Page excerpt:
################
The character returned to Holby City proper in February 2006, accepting the General Surgical Consultancy that his old flame Jac Naylor had been hoping to be appointed to. Rosie Marcel, who plays Jac, described the characters' reunion: "She bumps into Nick outside the hospital and the look of disgust on her face says it all. It's clear they have some really bad history between them. And then to her fury, Nick announces that he's back to stay and has been offered Jac's coveted consultant post. They've worked together before and Jac knows Nick will tread on anyones toes to get to the top. It makes for some great fight scenes." When the character departed from the show again several months later, the situation was manipulated by Cardiothoracic Consultant Connie Beauchamp (Amanda Mealing). Mealing commented: "Connie takes Nick along to [a] charity evening so that he can scmooze [sic] Lord Byrne. She knows Nick might try to worm his way into her medical department and she won't play second fiddle to him. So she's hoping Lord Byrne will take him on at his hospital, St Luke's." During the course of the evening, a bomb was detonated by Derek, a deceased patient's relative. "Connie and Nick are unharmed in the blast, but Derek's badly hurt - so they have to treat him using kitchen utensils. They employ tea towels, kitchen knives, scissors and even tongs. It's all quite ingenious! Lord Byrne is outside the kitchen. So to get his attention, she asks Nick to perform heart surgery - which is something she would normally do. Her idea works a treat. That's why I love Connie. She's always got an agenda!"

====Casualty====
A Casualty source told Digital Spy: "Nick's back and he's more focussed than ever. He's still striving for the top, while his arrogant and ruthless nature remains. It'll be interesting to see the dynamic he creates when he turns up at Holby ED - Casualty's emergency department. A lot's happened since Nick's been away and it's not long before his past catches up with him again..." Casualty's series producer Oliver Kent commented: "I'm really excited that Michael French will be joining us. He's a fantastic actor and Nick Jordan is an iconic character. Nick Jordan will put a few noses out of joint, most notably Adam's. Adam knows Nick Jordan's reputation of old, and finds it hard to believe that Nick is a good guy. Nick Jordan causes ripples wherever he goes, and it's great that he'll be causing ripples in Holby City's Emergency Department. The ED gang are astonished he is joining them, they certainly didn't see it coming. Some of them know him of old, whereas some of the others have just heard of his reputation - either way, his arrival certainly puts the cat among the pigeons." Michael French has stated of the transfer: "The BBC came up with the idea of Nick Jordan coming back to head up Casualty. At first, I wasn't sure about him moving away from heart surgery, but we soon thrashed some ideas around and I realised it would work. It's certainly great to play Nick again and I'm having a fantastic time on the show."
################
Tasks to complete:
1. Translate this sentence from the Nick Jordan excerpt into Spanish: "It's certainly great to play Nick again and I'm having a fantastic time on the show."
2. Summarize the Nick Jordan excerpt in two sentences.
################
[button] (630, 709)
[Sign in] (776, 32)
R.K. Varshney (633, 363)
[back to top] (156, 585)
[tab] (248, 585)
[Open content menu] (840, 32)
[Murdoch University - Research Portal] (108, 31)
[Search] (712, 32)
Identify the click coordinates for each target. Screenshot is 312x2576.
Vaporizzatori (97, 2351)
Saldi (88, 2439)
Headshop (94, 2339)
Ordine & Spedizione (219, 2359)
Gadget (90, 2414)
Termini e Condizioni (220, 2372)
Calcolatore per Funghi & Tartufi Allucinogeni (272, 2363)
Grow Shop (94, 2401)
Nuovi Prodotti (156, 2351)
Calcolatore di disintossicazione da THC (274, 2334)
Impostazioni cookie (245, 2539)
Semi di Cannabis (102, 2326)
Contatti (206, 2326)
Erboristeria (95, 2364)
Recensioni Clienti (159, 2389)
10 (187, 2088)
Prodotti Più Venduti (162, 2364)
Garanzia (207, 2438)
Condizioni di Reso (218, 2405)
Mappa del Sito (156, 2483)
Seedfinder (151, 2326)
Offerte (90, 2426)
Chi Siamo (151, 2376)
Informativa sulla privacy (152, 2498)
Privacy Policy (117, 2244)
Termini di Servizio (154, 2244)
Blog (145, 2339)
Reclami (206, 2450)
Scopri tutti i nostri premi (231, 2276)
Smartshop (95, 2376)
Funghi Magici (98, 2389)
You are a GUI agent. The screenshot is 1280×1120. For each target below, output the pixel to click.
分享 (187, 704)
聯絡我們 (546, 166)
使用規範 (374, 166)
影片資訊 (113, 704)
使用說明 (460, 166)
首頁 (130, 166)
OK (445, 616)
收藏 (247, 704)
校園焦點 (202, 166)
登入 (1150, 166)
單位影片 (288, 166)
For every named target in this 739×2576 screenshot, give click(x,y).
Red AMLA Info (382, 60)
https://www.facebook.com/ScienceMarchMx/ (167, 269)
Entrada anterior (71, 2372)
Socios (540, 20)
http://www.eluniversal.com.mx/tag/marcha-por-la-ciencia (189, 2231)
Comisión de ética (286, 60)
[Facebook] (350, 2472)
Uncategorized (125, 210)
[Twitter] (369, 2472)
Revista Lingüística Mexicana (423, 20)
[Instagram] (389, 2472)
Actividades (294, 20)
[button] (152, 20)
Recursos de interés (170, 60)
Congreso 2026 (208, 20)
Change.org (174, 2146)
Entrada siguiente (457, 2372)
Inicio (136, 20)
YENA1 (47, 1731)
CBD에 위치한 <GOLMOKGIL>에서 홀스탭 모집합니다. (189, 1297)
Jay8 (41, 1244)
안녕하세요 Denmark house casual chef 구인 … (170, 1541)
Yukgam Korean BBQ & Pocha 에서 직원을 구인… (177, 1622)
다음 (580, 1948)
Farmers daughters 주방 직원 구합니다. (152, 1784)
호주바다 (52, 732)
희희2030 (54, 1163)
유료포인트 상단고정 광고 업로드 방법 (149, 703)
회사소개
################
Answers by task:
1. Sin duda es genial volver a interpretar a Nick y me lo estoy pasando de maravilla en la serie.

2. Nick returned to Holby City in February 2006 to take the General Surgical Consultancy his old flame Jac Naylor had hoped to get, and when he left several months later, Connie Beauchamp manipulated the situation at a charity evening where a bomb went off. Nick also came back to head up Casualty's emergency department, an idea from the BBC that Michael French, who plays him, was unsure about at first but soon felt would work.